Wynne, who has been dismissed and now carries out voluntary work, was placed on rehabilitation and sent on a three-year internet sex offender programme.

He must register with the police as a sex offender for five years and a five-year sexual harm prevention order was made.

Judge Geraint Walters told Wynne, who had no previous convictions, that he was an achiever who managed to graduate with a bio-chemistry degree and found himself employment at the hospital.

"Outwardly your life was perfectly normal," he said. "But underneath all that there was a secret that only you knew."

It was a secret which involved routinely accessing pornographic images of children, the court was told.

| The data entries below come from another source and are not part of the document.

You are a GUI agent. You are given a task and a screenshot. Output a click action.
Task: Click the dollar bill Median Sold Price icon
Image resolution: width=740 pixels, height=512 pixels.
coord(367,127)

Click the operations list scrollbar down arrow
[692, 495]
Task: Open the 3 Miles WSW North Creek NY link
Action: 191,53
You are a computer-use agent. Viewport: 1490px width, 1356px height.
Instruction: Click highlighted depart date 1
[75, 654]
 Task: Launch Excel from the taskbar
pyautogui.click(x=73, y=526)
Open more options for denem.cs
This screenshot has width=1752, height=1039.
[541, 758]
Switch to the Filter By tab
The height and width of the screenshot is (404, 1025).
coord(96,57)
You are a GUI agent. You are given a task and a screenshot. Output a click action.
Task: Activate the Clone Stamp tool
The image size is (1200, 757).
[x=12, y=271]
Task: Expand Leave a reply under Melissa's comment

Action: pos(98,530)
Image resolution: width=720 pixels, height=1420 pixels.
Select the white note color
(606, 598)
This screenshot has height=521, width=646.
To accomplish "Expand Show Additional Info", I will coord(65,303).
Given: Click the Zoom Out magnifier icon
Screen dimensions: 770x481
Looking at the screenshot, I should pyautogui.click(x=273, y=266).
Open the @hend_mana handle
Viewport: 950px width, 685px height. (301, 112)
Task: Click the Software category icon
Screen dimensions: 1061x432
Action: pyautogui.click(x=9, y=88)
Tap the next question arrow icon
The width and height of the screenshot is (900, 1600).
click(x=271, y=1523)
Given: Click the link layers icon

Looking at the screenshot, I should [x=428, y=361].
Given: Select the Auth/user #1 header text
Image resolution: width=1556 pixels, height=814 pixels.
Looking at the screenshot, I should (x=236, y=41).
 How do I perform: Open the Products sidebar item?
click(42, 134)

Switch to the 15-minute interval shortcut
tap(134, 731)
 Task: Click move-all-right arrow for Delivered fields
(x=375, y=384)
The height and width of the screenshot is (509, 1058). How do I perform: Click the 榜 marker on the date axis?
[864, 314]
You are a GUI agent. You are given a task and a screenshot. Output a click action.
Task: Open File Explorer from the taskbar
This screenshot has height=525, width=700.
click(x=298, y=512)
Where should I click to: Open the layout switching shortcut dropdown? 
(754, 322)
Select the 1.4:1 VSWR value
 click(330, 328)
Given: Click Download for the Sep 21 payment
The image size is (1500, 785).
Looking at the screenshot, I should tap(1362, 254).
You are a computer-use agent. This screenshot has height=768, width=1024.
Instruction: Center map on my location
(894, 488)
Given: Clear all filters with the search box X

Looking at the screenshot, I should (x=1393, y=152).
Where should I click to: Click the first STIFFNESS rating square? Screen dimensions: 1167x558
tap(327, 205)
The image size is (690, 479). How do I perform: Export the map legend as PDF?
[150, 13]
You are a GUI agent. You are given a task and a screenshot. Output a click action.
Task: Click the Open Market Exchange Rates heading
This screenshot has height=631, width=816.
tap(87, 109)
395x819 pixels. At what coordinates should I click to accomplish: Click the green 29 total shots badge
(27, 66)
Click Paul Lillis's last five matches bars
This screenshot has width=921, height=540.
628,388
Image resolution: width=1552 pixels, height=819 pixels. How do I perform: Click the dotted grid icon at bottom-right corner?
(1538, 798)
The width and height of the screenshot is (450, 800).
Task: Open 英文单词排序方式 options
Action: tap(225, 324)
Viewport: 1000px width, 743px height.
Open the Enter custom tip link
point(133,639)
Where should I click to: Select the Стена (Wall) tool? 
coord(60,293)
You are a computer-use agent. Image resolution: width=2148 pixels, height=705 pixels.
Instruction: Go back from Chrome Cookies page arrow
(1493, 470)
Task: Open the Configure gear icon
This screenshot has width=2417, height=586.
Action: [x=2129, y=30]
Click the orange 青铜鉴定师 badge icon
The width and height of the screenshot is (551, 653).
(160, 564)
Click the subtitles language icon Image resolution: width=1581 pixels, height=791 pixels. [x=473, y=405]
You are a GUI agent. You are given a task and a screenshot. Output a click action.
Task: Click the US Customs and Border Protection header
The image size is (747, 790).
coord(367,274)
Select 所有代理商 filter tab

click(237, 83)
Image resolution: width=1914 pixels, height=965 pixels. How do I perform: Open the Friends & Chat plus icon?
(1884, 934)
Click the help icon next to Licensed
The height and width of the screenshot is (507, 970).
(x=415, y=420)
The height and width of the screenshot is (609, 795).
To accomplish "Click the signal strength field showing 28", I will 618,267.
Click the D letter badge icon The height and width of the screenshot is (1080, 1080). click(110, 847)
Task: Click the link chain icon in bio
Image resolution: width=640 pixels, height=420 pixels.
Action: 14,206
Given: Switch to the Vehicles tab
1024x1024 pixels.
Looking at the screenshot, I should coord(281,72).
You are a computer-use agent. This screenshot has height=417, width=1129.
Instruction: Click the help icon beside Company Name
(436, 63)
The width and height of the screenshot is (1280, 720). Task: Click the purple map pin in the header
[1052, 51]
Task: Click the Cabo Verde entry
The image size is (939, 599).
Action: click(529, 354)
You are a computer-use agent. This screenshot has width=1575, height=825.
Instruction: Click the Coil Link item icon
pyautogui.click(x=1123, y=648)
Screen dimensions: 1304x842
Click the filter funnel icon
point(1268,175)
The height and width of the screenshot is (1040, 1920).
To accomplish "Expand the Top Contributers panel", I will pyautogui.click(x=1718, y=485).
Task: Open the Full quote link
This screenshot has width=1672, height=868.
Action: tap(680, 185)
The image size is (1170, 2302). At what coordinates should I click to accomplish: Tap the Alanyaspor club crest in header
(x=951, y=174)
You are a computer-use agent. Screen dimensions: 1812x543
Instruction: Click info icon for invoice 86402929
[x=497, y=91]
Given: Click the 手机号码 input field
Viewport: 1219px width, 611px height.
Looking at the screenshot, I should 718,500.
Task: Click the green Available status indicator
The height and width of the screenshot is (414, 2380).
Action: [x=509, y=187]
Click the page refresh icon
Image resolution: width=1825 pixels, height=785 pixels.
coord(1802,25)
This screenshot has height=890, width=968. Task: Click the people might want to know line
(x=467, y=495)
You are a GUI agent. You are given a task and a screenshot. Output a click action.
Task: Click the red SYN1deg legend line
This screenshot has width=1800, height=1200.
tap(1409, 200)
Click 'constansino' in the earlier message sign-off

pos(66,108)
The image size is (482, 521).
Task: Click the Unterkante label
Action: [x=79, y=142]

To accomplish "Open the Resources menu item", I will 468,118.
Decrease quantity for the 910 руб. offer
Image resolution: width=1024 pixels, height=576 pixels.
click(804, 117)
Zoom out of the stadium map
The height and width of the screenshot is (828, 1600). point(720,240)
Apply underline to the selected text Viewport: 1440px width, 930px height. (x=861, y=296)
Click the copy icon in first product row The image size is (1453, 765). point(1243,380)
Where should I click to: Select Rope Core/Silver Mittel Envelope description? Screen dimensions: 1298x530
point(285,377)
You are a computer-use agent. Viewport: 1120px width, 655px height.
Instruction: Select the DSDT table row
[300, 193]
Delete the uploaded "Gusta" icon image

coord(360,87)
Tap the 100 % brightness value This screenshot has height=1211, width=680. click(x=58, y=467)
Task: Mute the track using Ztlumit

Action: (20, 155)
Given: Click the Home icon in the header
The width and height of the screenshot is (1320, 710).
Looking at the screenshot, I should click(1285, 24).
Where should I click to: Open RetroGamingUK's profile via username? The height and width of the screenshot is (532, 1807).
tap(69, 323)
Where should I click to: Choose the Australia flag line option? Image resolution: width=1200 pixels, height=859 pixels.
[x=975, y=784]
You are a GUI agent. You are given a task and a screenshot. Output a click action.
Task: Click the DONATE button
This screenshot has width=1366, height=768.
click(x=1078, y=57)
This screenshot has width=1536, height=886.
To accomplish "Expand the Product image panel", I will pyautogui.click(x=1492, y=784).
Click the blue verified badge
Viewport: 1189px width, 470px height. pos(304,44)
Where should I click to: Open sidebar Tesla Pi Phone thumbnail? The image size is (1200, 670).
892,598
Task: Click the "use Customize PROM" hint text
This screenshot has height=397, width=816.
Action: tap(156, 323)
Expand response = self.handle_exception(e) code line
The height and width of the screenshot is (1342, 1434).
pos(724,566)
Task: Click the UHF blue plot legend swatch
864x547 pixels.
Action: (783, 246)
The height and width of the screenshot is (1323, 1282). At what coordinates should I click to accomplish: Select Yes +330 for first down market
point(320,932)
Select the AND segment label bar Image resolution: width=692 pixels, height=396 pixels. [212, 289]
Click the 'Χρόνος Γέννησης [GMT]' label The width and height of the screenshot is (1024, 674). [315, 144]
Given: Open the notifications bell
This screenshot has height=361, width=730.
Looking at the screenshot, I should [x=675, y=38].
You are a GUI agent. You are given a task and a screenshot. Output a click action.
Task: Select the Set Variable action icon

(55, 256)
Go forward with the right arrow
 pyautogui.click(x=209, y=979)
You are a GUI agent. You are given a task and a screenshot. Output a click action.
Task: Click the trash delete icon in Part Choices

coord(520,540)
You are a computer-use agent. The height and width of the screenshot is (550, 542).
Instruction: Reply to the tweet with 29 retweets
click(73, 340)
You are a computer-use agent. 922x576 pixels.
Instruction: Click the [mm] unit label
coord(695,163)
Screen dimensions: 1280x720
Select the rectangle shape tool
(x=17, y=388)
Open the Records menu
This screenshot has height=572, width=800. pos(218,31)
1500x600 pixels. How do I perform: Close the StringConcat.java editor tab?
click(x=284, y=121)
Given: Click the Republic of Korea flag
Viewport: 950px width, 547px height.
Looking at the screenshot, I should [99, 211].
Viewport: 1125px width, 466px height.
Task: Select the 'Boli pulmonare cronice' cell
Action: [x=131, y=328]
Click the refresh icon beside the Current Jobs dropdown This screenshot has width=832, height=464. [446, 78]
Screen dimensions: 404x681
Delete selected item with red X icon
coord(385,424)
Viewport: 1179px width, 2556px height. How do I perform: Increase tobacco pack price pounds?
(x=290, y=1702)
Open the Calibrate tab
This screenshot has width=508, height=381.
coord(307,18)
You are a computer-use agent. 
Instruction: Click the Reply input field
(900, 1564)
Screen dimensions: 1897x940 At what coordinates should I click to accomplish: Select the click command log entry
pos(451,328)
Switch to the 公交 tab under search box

Wynne had been found with a large number of images and movies. He was found to have hidden mini cameras in the staff gents' toilets at the hospital and images of adult males using the facilities had been recorded by him.

That had involved some degree of determination and sophistication and there was an element of a breach of trust.

The judge told him: "It is hard to imagine someone sinking to greater depths while outwardly appearing decent and an achiever in the work place."

Mr Alun Williams, for Wynne, said that his client was a young man of exemplary character who since his arrest had followed a Lucy Faithful Foundation Course and had received help from an occupational therapist through his then employers.

Wynne was mortified by what he had done and was willing to change, Mr Williams said.